The tea bushes are not fans of the cold nights and cloudy mornings. The unpruned plants curl their leaves as if they shiver. The sections of pruned bushes look like they are at home in a New England forest with their bare branches. No frogs, no snakes, just annoyed cows and goats roaming the garden, trying to sneak a sweet morsel of weed from under a bush before being chased off by a garden guard.
The people don't look much warmer than the bushes. They wrap up in shawls and padded down jackets as if on Alaskan expeditions.
Then I guess 70 is frigid when in 6 months they will be plucking tea in 105+ Fahrenheit.

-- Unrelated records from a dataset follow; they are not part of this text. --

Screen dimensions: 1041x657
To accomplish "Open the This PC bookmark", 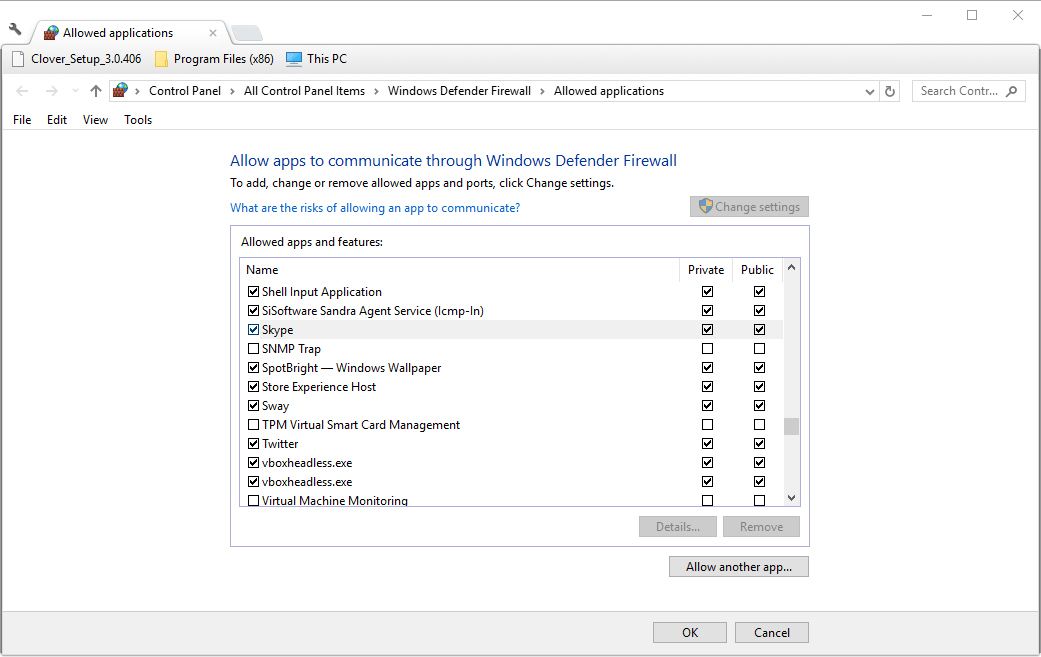I will [316, 59].
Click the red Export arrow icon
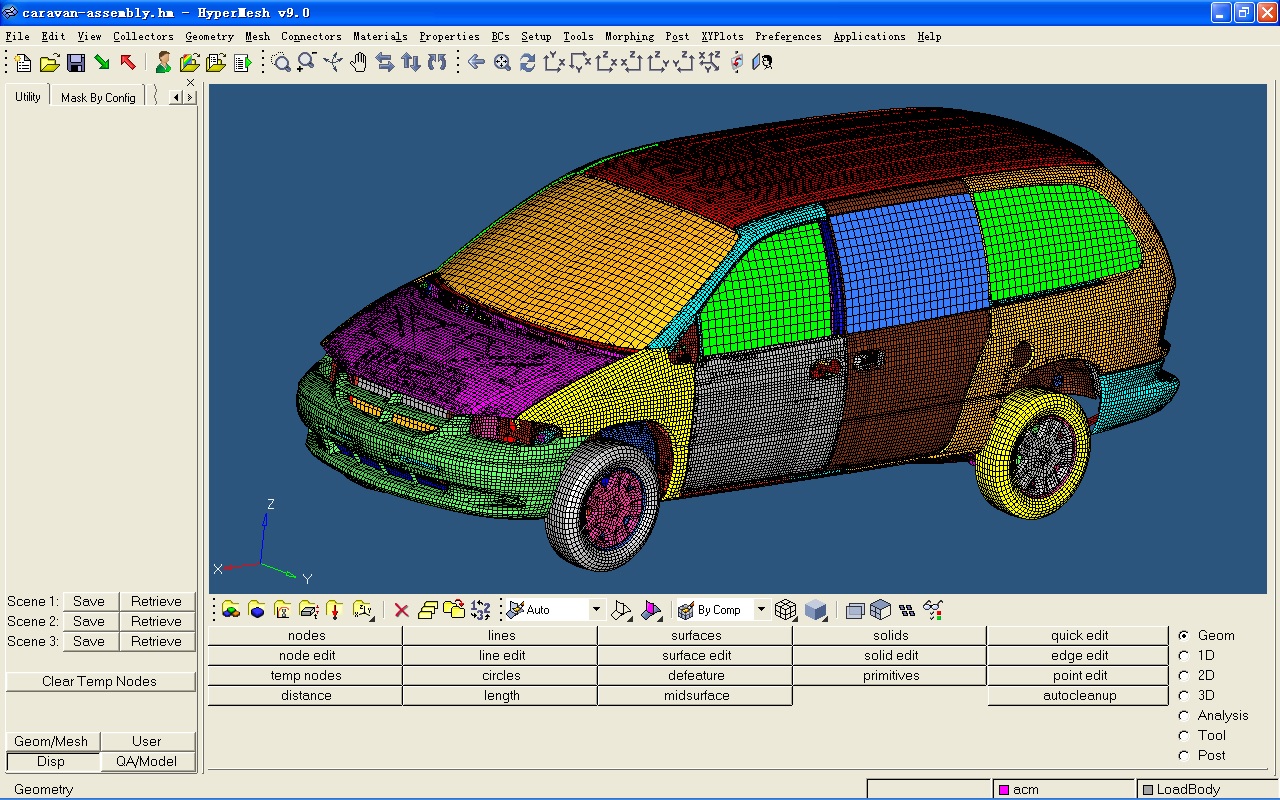The width and height of the screenshot is (1280, 800). tap(128, 63)
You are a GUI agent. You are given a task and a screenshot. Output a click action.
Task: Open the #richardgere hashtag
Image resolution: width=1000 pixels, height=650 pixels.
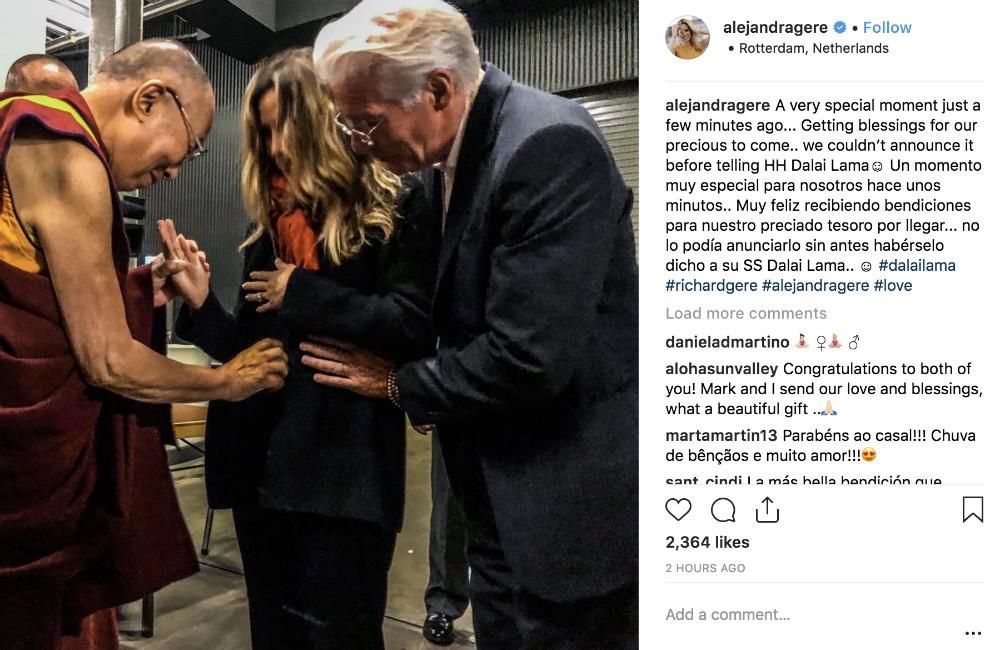point(711,286)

There is still work to be done, but it's quiet work. The pruning finished in January. So did land preparation for new tea. The heavy machinery are all taking a break, as they get freshly oiled, and parts replaced for a whole new season. In the pruned sections, the workers dig drains with hoes or rake up fallen leaves for mulch and compost. This is the only time the channel drains can be repaired so once again they are ready to keep the tea well drained during monsoons. The only machine that can be heard is the occasional hum of our John Deer tractor scraping debris from the main drain.
February peaks in a burst of green. Suddenly, a little sun pierces the deep overcast, heating the soil just enough to get the worms wiggling. That's all it takes. The bushes seem to awake from their frozen state in a yawn of shoots.
The bud break - the first leaves of the pruned bushes
Within a week, a nice table is forming on the unpruned sections while the pruned sections start hiding their naked branches with what will be maintenance leaves.
Other trees start following the tea bushes in their sprouting. The peach tree next to our house puts on a pink blossom spring dress. The hedges bloom yellow and white. Our shade trees grow fat with pinky finger, lime green leaves.
Our peach tree
Flower bed
The monkeys come back from whatever expedition they had undertaken. They pick our guava tree bare, steal all the bananas. They even have the chutzpah to break into our attic. Something must be done. What that something is, is yet to be determined.
Monkeys invading our house at Chota Tingrai
Monkey on our roof at Chota Tingrai
The last week of February starts to feel tiring in its repose. The anticipation of the coming season grows and everything – the bushes, the trees, the workers, the monkeys—knows that this sojourn from work will soon close.
When March finally arrives, the gas comes, and the factory's great furnaces are lit. It is time to get back to making tea again.